▸ DIRECTIONS
Restate word for word the lines that run from the one containing "MY CART (274, 19)" to the last line of the data, both ends included.

━━━━━━━━

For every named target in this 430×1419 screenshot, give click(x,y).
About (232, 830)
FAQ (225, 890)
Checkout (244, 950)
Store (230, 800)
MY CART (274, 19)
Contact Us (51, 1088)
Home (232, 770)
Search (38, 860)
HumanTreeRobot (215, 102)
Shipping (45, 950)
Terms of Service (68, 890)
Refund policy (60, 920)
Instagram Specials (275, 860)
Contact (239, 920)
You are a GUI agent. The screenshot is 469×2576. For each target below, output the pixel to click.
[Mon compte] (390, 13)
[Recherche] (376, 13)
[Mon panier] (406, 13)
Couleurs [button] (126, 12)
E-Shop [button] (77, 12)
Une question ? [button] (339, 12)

━━━━━━━━

▸ EXERCISE SOLUTION
MY CART (274, 19)
Contact Us (51, 1088)
Home (232, 770)
Search (38, 860)
HumanTreeRobot (215, 102)
Shipping (45, 950)
Terms of Service (68, 890)
Refund policy (60, 920)
Instagram Specials (275, 860)
Contact (239, 920)
You are a GUI agent. The screenshot is 469×2576. For each target below, output the pixel to click.
[Mon compte] (390, 13)
[Recherche] (376, 13)
[Mon panier] (406, 13)
Couleurs [button] (126, 12)
E-Shop [button] (77, 12)
Une question ? [button] (339, 12)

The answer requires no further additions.